Laurie R King—A Grave Talent (1993)

Although the early 90s now seem what the 70s were to me as a young adult (embarrassing, quaint, hopeless), King’s novel, the first in her Kate Martinelli series, doesn’t feel dated. It impressed me with its intelligent and subtle representation of a queer relationship, and its vivid description of the forests of Northern California. I wish the book were shorter—it has its longeurs—but it cemented my appreciation for King’s talent. (I really liked her first Holmes pastiche.)

Sarah Waters—Tipping the Velvet (1998)

Having unaccountably stalled out a hundred pages into this book last year, I started over again and read the whole thing in just a few days. It’s a wonderful debut, and I bet people will be reading it for a long time. It’s not perfect, especially when it seems designed to illustrate a caricatured version of Judith Butler. But at its best it impresses with sinuous, incantatory sentences and exciting narrative reversals (which Waters would perfect a few years later in Fingersmith). Sometimes the book is boisterous, but mostly it’s sad. The queer melancholy that returns in full force in The Night Watch is already evident here.

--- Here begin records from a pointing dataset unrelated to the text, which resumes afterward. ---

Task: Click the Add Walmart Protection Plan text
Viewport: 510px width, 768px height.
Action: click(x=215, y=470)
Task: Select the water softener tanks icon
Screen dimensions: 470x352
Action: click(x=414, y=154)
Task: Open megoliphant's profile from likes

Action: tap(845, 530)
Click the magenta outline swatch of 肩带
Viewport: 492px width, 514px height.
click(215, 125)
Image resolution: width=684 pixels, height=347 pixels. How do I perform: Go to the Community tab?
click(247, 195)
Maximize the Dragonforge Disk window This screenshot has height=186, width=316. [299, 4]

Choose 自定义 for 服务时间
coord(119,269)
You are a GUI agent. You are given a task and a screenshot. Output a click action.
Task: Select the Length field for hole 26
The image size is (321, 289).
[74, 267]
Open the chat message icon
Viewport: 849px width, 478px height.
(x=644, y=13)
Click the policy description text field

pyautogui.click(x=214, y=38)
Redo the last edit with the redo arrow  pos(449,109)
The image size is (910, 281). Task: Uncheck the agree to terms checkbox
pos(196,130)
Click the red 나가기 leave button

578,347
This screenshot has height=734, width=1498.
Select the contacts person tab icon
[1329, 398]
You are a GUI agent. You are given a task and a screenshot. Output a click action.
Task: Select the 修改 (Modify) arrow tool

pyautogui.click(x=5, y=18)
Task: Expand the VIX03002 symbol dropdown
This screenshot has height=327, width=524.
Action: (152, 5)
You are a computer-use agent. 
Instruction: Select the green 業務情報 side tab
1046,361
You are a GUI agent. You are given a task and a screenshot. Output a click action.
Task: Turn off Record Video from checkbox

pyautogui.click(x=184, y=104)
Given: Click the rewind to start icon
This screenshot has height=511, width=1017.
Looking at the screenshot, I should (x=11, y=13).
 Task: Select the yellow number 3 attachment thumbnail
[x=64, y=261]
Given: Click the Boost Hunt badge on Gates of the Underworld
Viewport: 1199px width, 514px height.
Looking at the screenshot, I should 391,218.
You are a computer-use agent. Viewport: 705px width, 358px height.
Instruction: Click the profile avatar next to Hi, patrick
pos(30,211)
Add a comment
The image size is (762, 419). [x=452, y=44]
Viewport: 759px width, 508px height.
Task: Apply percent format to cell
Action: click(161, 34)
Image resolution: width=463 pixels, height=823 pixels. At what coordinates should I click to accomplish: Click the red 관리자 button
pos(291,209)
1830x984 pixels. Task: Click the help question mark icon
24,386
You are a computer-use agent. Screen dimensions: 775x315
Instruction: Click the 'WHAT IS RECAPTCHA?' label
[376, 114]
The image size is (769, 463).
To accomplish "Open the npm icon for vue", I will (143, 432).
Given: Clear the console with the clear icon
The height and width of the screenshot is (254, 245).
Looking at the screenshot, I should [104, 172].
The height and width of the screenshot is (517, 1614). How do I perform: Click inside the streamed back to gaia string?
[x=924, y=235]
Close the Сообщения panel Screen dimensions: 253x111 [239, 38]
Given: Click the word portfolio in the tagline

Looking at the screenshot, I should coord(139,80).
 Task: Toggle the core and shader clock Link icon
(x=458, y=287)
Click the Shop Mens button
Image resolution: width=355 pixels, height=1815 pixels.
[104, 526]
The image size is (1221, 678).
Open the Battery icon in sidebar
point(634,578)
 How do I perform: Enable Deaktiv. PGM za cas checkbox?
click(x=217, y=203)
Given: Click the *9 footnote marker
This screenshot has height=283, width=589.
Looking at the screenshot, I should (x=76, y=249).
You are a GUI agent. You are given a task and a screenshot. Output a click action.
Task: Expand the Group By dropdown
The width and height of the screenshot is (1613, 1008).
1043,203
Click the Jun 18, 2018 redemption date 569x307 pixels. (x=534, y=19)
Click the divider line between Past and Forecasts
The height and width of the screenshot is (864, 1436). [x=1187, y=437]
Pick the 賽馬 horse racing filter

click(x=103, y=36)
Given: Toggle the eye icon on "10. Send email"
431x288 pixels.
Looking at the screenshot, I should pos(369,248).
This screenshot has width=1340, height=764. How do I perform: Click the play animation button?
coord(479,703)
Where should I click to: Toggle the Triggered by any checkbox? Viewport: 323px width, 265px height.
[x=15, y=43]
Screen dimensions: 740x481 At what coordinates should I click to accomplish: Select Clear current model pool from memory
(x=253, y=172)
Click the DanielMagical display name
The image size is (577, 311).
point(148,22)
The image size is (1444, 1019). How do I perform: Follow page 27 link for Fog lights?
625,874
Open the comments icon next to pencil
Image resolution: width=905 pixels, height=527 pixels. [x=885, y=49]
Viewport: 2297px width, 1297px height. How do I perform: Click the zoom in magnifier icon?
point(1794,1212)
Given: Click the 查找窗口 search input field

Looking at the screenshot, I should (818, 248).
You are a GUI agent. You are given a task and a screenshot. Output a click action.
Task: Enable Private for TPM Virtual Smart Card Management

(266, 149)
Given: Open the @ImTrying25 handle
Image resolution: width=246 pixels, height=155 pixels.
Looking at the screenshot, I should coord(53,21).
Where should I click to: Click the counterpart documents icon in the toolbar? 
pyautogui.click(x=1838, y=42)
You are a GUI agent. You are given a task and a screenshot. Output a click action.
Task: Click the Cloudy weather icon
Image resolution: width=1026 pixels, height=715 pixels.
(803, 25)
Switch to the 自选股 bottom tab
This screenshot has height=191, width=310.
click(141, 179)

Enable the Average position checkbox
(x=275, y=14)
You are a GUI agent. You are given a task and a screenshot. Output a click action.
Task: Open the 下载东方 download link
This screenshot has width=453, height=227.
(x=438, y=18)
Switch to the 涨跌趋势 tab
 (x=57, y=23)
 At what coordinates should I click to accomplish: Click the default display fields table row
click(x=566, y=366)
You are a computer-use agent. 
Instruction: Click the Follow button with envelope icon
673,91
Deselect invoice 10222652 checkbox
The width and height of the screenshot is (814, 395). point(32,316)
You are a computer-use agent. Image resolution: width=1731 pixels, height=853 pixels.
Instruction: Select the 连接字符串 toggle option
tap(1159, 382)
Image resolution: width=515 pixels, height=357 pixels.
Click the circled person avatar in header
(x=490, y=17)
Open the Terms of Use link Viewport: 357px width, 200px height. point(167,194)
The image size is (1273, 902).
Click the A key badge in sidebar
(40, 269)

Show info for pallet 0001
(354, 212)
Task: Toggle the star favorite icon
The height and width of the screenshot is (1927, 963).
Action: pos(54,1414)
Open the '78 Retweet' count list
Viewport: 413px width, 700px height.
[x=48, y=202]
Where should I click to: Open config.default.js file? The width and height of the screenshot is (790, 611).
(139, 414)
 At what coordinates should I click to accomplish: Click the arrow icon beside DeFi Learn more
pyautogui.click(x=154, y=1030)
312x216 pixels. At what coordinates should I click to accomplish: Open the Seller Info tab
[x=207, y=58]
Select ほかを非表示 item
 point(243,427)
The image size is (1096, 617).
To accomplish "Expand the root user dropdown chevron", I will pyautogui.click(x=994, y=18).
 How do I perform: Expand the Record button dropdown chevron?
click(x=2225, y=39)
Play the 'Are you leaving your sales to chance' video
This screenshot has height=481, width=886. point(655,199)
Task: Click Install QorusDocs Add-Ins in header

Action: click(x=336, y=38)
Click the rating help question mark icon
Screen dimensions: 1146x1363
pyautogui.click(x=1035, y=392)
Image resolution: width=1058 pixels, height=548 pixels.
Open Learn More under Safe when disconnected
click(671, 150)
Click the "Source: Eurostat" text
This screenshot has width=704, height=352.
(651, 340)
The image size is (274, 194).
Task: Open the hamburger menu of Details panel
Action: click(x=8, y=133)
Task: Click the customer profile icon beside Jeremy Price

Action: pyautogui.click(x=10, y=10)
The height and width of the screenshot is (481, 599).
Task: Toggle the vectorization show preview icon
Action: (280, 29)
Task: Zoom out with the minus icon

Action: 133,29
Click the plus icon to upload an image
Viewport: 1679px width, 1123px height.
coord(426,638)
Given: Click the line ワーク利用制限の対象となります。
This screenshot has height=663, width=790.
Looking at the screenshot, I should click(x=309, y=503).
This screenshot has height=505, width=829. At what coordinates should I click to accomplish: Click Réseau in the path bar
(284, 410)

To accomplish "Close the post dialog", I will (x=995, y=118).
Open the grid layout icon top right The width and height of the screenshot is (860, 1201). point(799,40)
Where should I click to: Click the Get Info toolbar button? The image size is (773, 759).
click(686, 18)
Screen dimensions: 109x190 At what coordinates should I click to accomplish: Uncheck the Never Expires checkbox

Maybe I’m just an unrepentant modernist, but what’s really stayed with me is the ending, with seems like an homage to and queer rewriting of the end of Forster’s Howards End: in both cases a new kind of non-nuclear, even non-biological family is imagined in a pastoral setting. Forster’s novel is famously anxious about how modernization/development threatens that idyll, complete with class snobbishness about middle-class redbrick spreading like a stain on the countryside. I was left wondering whether Tipping the Velvet, on the face of it so progressive and generous, might not be similarly conservative (if not about class). When Nan, the protagonist, steps in at the end to give the rousing speech that her lover’s brother, a socialist, cannot articulate, showmanship seems to trump politics. Yet Waters is nothing if not knowing: one of her aims is to redeem performance as something other than “mere” appearance, as substance itself. So maybe I am off target here. But something still niggles at me about the book. I liked it best when it’s least in control of itself, least amenable to allegory.

I want to write more extensive posts on some other books I’ve read: two by Nathan Englander and three by Tove Jansson. We’ll see whether the semester lets me.